AutoNation plans December launch of digital storefront
Q3 net income rises 15% to $106.5 million
AutoNation Inc. will launch its digital storefront in December in the south Florida market with a new pricing moniker it calls Smart Choice.
“That will be very close to a no-haggle pricing as you can get,” AutoNation CEO Mike Jackson said today after announcing a 15 percent rise in net profit in the third quarter. “There’s very little negotiation. We think that’s where you need to be in the marketplace.”
Consumers want easier purchases, and they don’t want much negotiating, Jackson said.
He didn’t provide details about how Smart Choice works, but it’s part of AutoNation’s two-year, $100 million investment to bolster its brand and create digital storefronts -- websites for its dealerships that are transactional in nature instead of just informational.
With the December launch, customers will be able to initiate a vehicle purchase online, Jackson has said. A customer will be able to select a specific vehicle, get a committed price and put down a deposit that guarantees the vehicle will be reserved for him or her, even if another customer walks into the store and wants to buy that vehicle.
After the south Florida rollout, AutoNation will expand the first phase of the digital effort to its other regions in 2015.
Online capabilities will be further expanded next year to eventually include handling trade-ins, giving financing quotes, arranging service appointments, paying bills online and getting online updates on vehicle repairs, Jackson has said.
As part of the effort, AutoNation is moving away from third-party lead providers.
“We think we have a tremendous advantage over the third parties such as Edmunds, in that they attract traffic to their sites, but then they basically sell that customer to multiple dealers, which then results in quite a bit of negotiating and haggling,” Jackson said. “So we think we don’t have to have that handoff, that it can be seamless between our sites and the stores and that it’s going to be a competitive advantage.”

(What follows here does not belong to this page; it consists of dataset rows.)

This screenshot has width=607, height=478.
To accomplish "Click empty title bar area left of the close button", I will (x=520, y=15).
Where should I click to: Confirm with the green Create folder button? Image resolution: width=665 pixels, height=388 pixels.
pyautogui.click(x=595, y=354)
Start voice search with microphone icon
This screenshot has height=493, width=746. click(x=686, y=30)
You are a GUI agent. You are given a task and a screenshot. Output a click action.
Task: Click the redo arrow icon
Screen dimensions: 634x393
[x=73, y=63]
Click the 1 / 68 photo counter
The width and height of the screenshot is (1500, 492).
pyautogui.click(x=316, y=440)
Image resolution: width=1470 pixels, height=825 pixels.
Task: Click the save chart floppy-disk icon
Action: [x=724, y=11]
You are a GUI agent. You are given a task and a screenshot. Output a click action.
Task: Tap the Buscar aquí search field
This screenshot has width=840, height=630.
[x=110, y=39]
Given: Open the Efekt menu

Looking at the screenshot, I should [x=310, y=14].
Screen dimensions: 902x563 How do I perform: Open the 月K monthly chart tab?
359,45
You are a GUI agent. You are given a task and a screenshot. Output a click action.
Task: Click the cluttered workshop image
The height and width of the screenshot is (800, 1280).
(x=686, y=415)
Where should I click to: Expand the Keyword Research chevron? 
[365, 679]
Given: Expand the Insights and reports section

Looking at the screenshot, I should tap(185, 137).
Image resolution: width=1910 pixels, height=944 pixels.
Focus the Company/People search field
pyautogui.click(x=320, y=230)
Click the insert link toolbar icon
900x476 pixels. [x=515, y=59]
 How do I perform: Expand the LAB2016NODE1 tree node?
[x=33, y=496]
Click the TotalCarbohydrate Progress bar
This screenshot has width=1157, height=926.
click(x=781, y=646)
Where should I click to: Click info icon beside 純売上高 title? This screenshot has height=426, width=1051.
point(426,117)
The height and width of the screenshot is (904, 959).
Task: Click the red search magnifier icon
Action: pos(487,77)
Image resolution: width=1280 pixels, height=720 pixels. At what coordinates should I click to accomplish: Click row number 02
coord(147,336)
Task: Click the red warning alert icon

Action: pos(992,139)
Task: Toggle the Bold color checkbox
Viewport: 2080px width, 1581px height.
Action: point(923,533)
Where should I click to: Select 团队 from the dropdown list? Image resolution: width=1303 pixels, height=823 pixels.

Trimming third-party leads
AutoNation already has started trimming its third-party leads, COO Michael Maroone said today, and that reduction will continue.
“Each quarter, you’ll see us continuing to trim the third-party spending,” Maroone said. “And we’re really trying to gauge the results, measuring everything we do and are very pleased thus far.”
The comments from Jackson and Maroone came as AutoNation reported net income of $106.5 million for the quarter, helped by stronger gross profits in new cars, used cars, finance and insurance and parts and service. Revenue for the nation’s largest dealership group rose 10 percent to $4.9 billion.
AutoNation’s leaders are looking for more industry growth next year.
“The auto credit environment remains strong, and consumers continue to benefit from innovative product features from styling to safety to fuel efficiency,” Jackson said in prepared comments. “As we look toward 2015, we believe that the improvement in new-vehicle sales will continue and expect industry new-vehicle sales to be above 17 million units.”
The company’s earnings per share of 90 cents beat analyst expectations by 4 cents, and AutoNation stock rose 7 percent to close the day at $55.58.
During the third quarter, AutoNation’s retail new-vehicle unit sales rose 9 percent overall to 83,682 vehicles. New-vehicle sales increased 7 percent on a same-store basis. That compares with an increase of 8 percent in U.S. new light-vehicle sales in the third quarter. AutoNation’s used-vehicle unit sales rose 7 percent to 56,584 vehicles.
AutoNation’s biggest profit gain came in its domestic-brand segment with a 19 percent increase in income. Income from the luxury-brand segment rose 13 percent, while income from the import-brand segment rose 6 percent.
New-vehicle revenue rose 10 percent, while new-vehicle gross profit rose 1 percent. On a same-store basis, new-vehicle gross profit slipped just a fraction of 1 percent.
Used-vehicle revenue and gross profit both rose 10 percent. In his remarks, Jackson said AutoNation views improved supply and lower acquisition costs of used cars “as a positive development.”
F&I gross profit increased 12 percent with a gross profit per vehicle retailed of $1,401.
Parts-and-service revenue and gross profit both rose 10 percent.
Last week, AutoNation completed its acquisition of Barrier Motors Auto Group in Bellevue, Wash. The deal adds Mercedes-Benz, Audi, Porsche and Volvo stores generating $355 million in annual revenue.
New Porsche franchise
Porsche Cars North America also awarded a new Porsche franchise to AutoNation in Orange County, Calif., the retailer announced. AutoNation expects the new store to open in 2016 and add annual revenue of $100 million after becoming fully operational.
During the third quarter, AutoNation repurchased 4.4 million shares of common stock -- quadruple the pace of repurchases in the second quarter. The company’s stock price generally declined during the third quarter. The third-quarter buybacks were made for an aggregate purchase price of $235.9 million.
The company said it has repurchased 8 percent of its outstanding shares this year so far and announced that its board has authorized the repurchase of up to an additional $250 million in company stock. The increase means AutoNation has $281 million remaining board authorization for share repurchase. AutoNation has 113 million shares outstanding.